## [WHAT TO PRODUCE]
Every record, from first to last, should be retyped word for word.

## [DATASET]
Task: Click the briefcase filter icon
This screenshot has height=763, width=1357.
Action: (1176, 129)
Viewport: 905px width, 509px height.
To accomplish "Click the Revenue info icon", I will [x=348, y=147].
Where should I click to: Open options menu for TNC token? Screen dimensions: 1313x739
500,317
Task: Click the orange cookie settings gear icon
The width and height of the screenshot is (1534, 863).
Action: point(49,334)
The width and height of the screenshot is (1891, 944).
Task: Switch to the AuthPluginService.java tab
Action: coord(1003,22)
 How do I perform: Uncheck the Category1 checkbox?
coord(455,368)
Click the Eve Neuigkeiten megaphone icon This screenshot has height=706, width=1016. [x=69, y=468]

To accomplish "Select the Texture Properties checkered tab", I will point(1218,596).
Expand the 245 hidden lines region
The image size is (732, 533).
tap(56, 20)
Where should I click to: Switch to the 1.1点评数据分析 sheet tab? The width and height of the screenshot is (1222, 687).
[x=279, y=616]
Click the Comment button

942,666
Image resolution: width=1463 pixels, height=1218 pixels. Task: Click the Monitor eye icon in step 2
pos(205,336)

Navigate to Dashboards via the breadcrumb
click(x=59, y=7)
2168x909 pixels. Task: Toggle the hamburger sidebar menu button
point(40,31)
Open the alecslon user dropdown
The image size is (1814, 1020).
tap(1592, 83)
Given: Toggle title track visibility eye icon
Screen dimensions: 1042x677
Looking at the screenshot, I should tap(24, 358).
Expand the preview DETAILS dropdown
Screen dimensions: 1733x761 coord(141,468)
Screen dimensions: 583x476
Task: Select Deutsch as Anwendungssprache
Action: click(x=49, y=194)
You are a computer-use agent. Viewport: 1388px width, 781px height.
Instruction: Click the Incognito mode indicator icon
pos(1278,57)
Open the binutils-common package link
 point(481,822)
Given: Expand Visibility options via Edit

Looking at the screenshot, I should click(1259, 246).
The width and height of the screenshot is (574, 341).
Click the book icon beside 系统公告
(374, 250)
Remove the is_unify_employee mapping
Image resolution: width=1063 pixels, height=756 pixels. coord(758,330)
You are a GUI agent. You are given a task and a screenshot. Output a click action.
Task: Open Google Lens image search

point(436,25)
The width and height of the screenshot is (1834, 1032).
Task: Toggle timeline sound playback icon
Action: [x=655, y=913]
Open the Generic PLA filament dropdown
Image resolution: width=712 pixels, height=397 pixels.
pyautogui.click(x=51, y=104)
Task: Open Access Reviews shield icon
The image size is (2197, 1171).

## [WRITTEN RESPONSE]
Task: Click the briefcase filter icon
This screenshot has height=763, width=1357.
Action: (1176, 129)
Viewport: 905px width, 509px height.
To accomplish "Click the Revenue info icon", I will [x=348, y=147].
Where should I click to: Open options menu for TNC token? Screen dimensions: 1313x739
500,317
Task: Click the orange cookie settings gear icon
The width and height of the screenshot is (1534, 863).
Action: point(49,334)
The width and height of the screenshot is (1891, 944).
Task: Switch to the AuthPluginService.java tab
Action: coord(1003,22)
 How do I perform: Uncheck the Category1 checkbox?
coord(455,368)
Click the Eve Neuigkeiten megaphone icon This screenshot has height=706, width=1016. [x=69, y=468]

To accomplish "Select the Texture Properties checkered tab", I will point(1218,596).
Expand the 245 hidden lines region
The image size is (732, 533).
tap(56, 20)
Where should I click to: Switch to the 1.1点评数据分析 sheet tab? The width and height of the screenshot is (1222, 687).
[x=279, y=616]
Click the Comment button

942,666
Image resolution: width=1463 pixels, height=1218 pixels. Task: Click the Monitor eye icon in step 2
pos(205,336)

Navigate to Dashboards via the breadcrumb
click(x=59, y=7)
2168x909 pixels. Task: Toggle the hamburger sidebar menu button
point(40,31)
Open the alecslon user dropdown
The image size is (1814, 1020).
tap(1592, 83)
Given: Toggle title track visibility eye icon
Screen dimensions: 1042x677
Looking at the screenshot, I should tap(24, 358).
Expand the preview DETAILS dropdown
Screen dimensions: 1733x761 coord(141,468)
Screen dimensions: 583x476
Task: Select Deutsch as Anwendungssprache
Action: click(x=49, y=194)
You are a computer-use agent. Viewport: 1388px width, 781px height.
Instruction: Click the Incognito mode indicator icon
pos(1278,57)
Open the binutils-common package link
 point(481,822)
Given: Expand Visibility options via Edit

Looking at the screenshot, I should click(1259, 246).
The width and height of the screenshot is (574, 341).
Click the book icon beside 系统公告
(374, 250)
Remove the is_unify_employee mapping
Image resolution: width=1063 pixels, height=756 pixels. coord(758,330)
You are a GUI agent. You are given a task and a screenshot. Output a click action.
Task: Open Google Lens image search

point(436,25)
The width and height of the screenshot is (1834, 1032).
Task: Toggle timeline sound playback icon
Action: [x=655, y=913]
Open the Generic PLA filament dropdown
Image resolution: width=712 pixels, height=397 pixels.
pyautogui.click(x=51, y=104)
Task: Open Access Reviews shield icon
The image size is (2197, 1171).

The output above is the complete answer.